Restate each record below word for word, skipping images.

------------------------------------------------------------------------

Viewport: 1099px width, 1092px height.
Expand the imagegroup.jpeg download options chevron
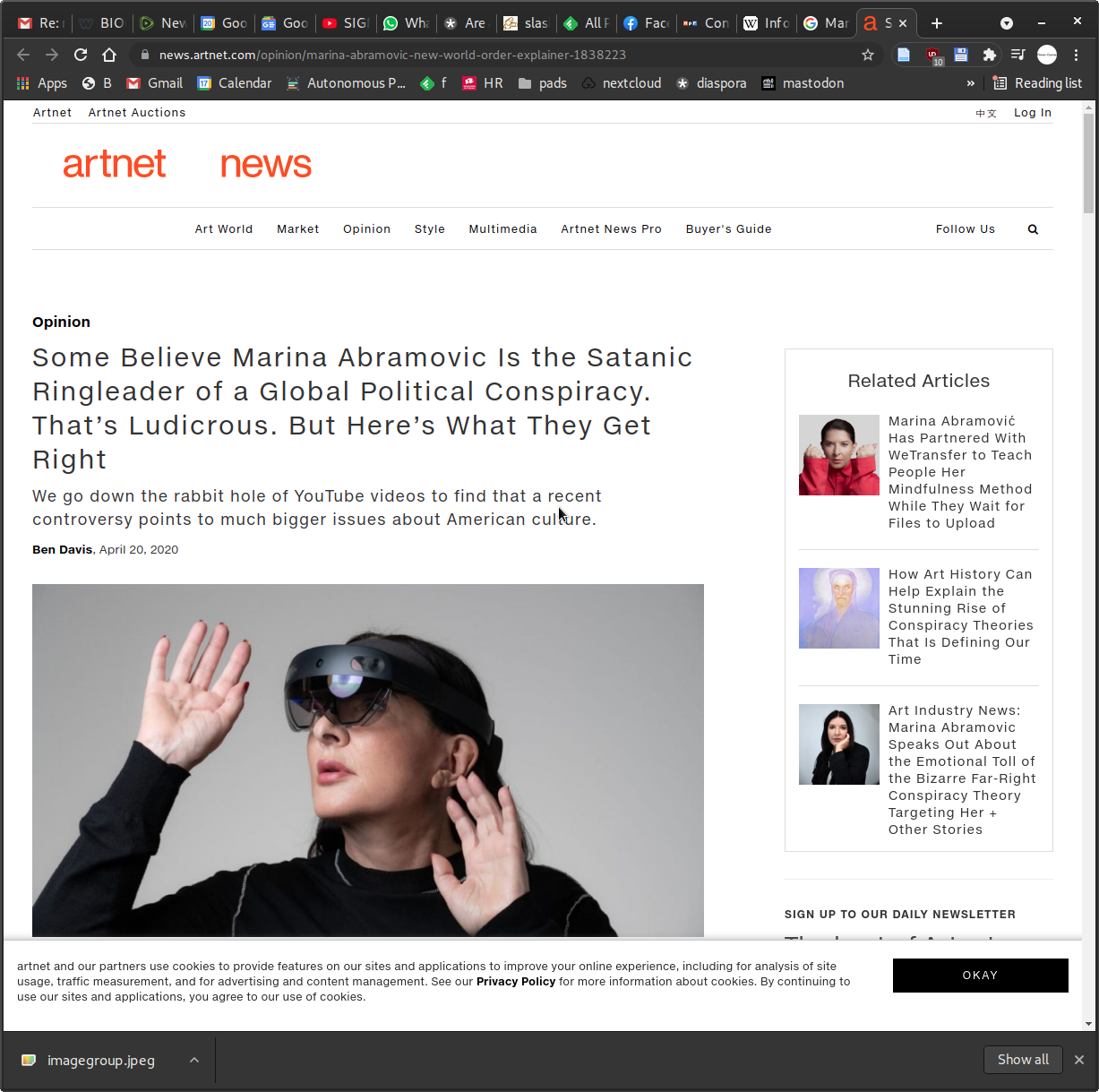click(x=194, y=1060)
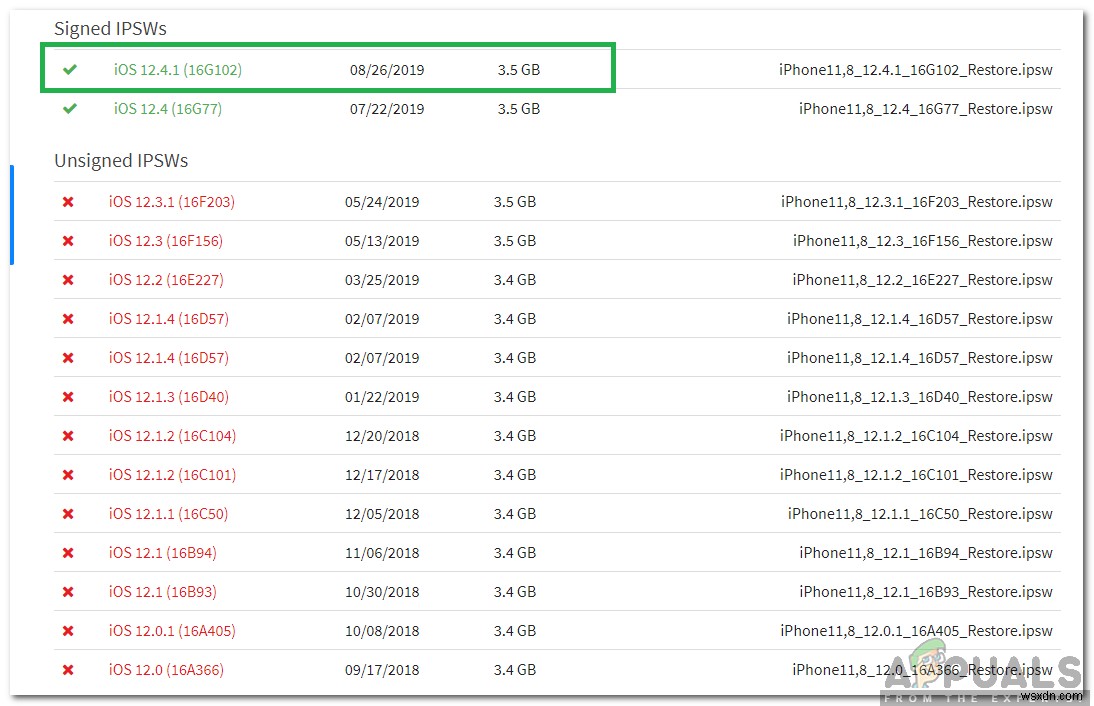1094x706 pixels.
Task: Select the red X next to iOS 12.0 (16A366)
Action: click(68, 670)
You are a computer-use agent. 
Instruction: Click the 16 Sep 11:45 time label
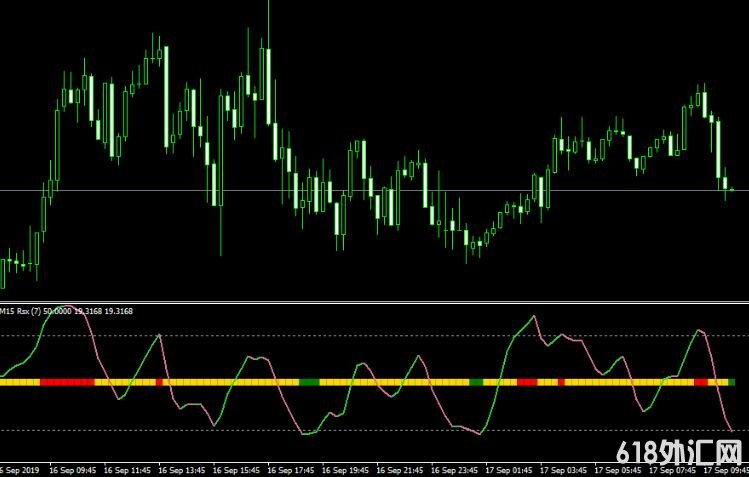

------------------------------------------------------------------------

_Answer section:_
Viewport: 1099px width, 1092px height.
Expand the imagegroup.jpeg download options chevron
click(x=194, y=1060)
1094x706 pixels.
Task: Select the red X next to iOS 12.0 (16A366)
Action: click(68, 670)
You are a computer-use agent. 
Instruction: Click the 16 Sep 11:45 time label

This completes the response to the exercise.